Loi contre le séparatisme : Selon Marlène Schiappa, le texte ne concernera pas « que l’islam radical »

Marlene Schiappa et Gerald Darmanin à Ajaccio le 9 septembre 2020. — ELIOT BLONDET-POOL/SIPA

Eviter toute stigmatisation. A quelques semaines de la présentation de la future loi sur le séparatisme, les ministres en charge de ce texte tentent de déminer le terrain. Invitée ce vendredi matin sur l’antenne de France Info, Marlène Schiappa, chargée de la Citoyenneté place Beauvau, a assuré que cette loi ne concernera « pas que l’islam radical ».

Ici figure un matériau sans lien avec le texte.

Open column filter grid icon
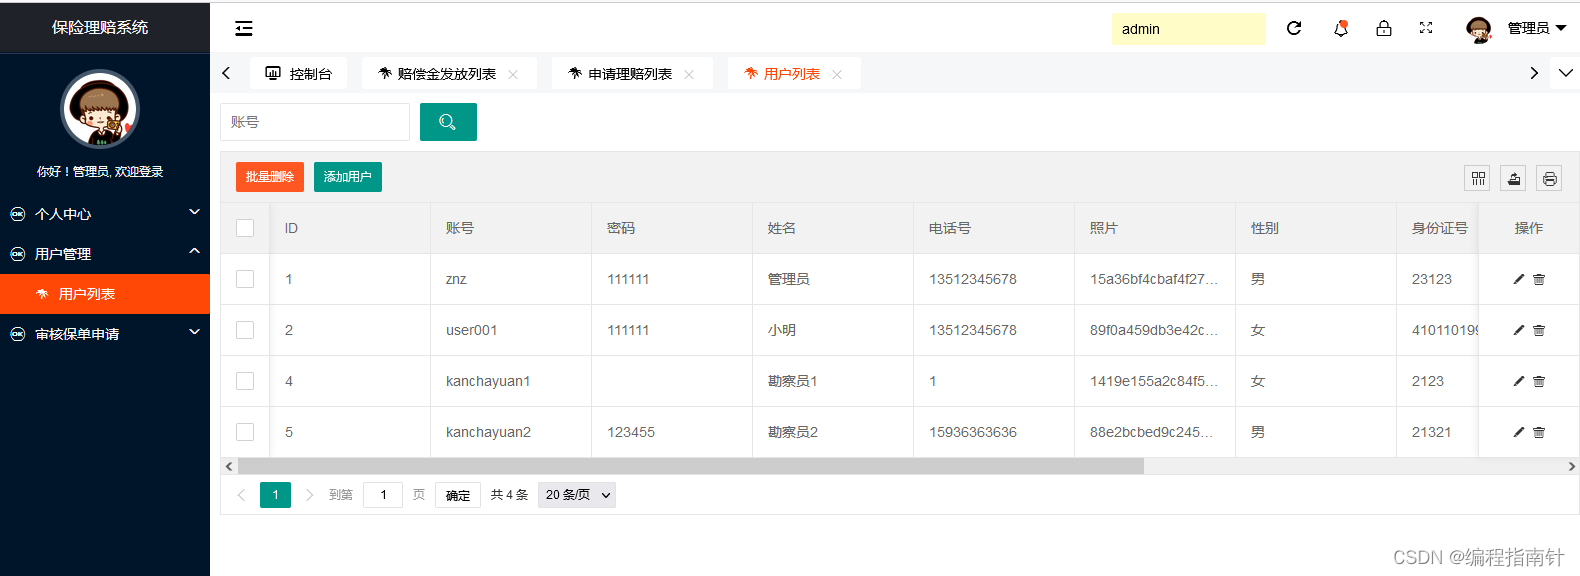The width and height of the screenshot is (1580, 576). click(1478, 178)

Si elle reste la « principale menace » actuellement en France selon elle, le « suprémacisme blanc » et les « dérives sectaires », seront aussi visés par le texte, a-t-elle expliqué. Le « séparatisme », terme forgé par le président Emmanuel Macron, « ce n’est pas que l’islam radical, mais c’est aussi et principalement l’islam radical parce que c’est la principale menace à l’heure actuelle en France », a-t-elle déclaré sur la radio publique.

Pas de définition « exhaustive »

Plus largement, ce terme désigne « la manière de s’organiser de façon hostile et violente vis-à-vis la République », a-t-elle détaillé. A titre d’exemples, Marlène Schiappa a cité le « suprémacisme blanc » – plusieurs projets d’attentats déjoués récemment en France émanaient de l’ultra-droite – ou « les dérives sectaires », contre lesquelles des mesures doivent être prises dans le projet de loi.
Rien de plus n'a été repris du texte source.